Stored data entries
*** Block opens ***

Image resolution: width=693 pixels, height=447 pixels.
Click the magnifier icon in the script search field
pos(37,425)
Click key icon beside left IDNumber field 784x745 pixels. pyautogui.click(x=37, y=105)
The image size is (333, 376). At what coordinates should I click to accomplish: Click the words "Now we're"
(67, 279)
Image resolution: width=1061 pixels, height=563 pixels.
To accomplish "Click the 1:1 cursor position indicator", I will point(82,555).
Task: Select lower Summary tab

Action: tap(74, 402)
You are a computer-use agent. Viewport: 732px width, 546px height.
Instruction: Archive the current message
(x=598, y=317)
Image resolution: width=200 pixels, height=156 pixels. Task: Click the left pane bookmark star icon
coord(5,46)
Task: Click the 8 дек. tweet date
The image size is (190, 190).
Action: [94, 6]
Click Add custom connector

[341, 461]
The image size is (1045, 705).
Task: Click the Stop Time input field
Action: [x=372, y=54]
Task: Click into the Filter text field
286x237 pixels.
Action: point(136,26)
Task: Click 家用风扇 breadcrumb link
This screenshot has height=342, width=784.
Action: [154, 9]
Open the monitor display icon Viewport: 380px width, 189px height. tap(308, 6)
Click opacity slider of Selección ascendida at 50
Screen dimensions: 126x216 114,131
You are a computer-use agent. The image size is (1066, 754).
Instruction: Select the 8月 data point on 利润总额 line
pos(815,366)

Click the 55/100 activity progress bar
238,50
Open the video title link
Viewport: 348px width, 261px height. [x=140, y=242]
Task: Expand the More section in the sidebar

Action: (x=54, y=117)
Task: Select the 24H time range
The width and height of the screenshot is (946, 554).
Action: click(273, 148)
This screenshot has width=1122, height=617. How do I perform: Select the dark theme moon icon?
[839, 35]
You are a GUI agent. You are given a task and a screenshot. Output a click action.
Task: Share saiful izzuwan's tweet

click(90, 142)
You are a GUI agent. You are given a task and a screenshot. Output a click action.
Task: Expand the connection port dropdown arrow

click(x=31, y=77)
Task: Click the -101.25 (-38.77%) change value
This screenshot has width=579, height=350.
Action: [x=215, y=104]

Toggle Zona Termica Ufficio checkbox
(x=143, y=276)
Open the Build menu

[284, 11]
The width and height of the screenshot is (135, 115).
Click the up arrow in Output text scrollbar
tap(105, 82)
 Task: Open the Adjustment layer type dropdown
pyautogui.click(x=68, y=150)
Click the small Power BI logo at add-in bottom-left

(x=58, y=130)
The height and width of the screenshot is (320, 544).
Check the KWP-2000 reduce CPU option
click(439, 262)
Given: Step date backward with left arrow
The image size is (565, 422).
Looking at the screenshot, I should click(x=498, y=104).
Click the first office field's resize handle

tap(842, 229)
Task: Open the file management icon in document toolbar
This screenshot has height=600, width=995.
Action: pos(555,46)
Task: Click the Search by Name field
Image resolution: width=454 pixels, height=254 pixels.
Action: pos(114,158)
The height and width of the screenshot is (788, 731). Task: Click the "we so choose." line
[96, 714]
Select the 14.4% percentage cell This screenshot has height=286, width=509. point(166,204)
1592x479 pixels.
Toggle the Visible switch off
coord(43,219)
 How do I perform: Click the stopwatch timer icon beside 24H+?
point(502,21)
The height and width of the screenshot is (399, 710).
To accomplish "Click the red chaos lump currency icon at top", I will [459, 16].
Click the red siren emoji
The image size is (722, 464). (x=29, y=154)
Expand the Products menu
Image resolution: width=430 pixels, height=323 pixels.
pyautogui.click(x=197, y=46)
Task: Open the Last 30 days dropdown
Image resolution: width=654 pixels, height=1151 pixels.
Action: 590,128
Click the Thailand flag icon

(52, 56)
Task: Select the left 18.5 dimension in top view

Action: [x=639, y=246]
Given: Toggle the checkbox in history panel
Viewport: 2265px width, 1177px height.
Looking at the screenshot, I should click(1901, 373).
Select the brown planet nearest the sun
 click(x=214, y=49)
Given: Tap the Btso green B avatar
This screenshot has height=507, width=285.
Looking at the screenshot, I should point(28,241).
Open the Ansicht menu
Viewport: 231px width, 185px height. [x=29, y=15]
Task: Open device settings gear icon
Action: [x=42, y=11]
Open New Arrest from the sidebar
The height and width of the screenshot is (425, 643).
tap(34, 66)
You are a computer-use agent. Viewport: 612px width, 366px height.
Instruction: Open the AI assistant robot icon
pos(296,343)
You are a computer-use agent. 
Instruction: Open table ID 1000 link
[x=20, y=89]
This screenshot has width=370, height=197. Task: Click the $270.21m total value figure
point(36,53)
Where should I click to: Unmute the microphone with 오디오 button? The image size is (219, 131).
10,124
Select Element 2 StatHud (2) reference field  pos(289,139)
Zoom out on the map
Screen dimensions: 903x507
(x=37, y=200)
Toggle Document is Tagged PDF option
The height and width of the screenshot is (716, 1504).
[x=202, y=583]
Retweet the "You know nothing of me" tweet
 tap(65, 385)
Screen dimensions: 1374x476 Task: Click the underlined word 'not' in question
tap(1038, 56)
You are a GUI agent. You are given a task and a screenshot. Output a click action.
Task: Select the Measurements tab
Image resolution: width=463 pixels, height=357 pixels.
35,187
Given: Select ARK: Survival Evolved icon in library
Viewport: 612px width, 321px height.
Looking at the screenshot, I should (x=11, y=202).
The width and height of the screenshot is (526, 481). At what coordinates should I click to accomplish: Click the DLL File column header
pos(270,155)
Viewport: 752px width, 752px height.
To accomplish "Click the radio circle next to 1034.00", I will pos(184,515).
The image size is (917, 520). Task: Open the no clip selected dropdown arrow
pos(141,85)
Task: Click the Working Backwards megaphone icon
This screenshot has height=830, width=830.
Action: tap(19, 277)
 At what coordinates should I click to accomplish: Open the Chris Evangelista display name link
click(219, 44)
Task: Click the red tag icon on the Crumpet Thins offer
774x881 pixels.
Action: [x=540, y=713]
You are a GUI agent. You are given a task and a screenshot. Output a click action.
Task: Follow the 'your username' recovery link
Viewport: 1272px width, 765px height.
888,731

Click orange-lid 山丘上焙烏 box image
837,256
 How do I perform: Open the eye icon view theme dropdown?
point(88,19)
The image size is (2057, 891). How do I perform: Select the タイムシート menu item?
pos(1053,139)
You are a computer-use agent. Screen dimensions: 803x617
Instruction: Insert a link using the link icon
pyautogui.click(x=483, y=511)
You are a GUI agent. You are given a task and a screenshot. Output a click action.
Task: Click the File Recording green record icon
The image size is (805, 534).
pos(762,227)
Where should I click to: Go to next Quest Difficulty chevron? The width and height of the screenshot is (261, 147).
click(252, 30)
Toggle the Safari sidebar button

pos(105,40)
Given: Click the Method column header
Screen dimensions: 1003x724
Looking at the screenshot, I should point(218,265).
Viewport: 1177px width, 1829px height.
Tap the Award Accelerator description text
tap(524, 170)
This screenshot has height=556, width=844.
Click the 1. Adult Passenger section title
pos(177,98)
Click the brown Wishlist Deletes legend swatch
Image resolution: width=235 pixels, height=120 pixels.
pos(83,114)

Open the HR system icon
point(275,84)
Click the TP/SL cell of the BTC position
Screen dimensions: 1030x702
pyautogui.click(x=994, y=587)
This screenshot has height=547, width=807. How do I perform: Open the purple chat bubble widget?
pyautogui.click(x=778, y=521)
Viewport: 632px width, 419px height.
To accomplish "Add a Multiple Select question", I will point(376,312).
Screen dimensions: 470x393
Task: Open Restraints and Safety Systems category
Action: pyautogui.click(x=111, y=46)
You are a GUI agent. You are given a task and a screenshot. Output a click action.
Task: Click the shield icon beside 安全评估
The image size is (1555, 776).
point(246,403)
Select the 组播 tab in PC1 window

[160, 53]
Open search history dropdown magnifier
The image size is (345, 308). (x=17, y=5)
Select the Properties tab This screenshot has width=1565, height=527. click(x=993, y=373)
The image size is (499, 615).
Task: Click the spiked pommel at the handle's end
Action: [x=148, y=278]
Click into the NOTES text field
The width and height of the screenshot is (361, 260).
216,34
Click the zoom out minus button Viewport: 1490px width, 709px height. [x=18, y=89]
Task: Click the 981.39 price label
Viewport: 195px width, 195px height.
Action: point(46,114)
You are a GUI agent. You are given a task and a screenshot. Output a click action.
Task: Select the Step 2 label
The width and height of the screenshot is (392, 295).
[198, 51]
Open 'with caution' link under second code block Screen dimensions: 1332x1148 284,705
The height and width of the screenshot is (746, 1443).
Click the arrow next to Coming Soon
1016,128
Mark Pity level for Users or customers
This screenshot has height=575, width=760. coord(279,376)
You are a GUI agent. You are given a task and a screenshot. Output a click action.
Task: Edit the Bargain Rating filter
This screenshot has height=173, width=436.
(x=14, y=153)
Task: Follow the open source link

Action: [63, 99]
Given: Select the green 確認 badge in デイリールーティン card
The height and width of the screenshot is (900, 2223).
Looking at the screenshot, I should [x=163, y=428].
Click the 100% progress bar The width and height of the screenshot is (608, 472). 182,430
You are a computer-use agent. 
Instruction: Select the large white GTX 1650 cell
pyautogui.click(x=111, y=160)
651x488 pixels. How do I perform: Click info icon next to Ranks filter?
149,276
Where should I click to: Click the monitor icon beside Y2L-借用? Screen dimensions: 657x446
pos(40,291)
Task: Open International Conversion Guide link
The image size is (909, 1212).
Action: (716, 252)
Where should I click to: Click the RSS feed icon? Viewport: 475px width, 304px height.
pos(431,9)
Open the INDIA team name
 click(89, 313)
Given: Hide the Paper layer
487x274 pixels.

*** Block closes ***

DIRECTIONS: Return, from the data above, each line in which the string "Step" appears.

THE ANSWER:
Given: Step date backward with left arrow
Task: Select the Step 2 label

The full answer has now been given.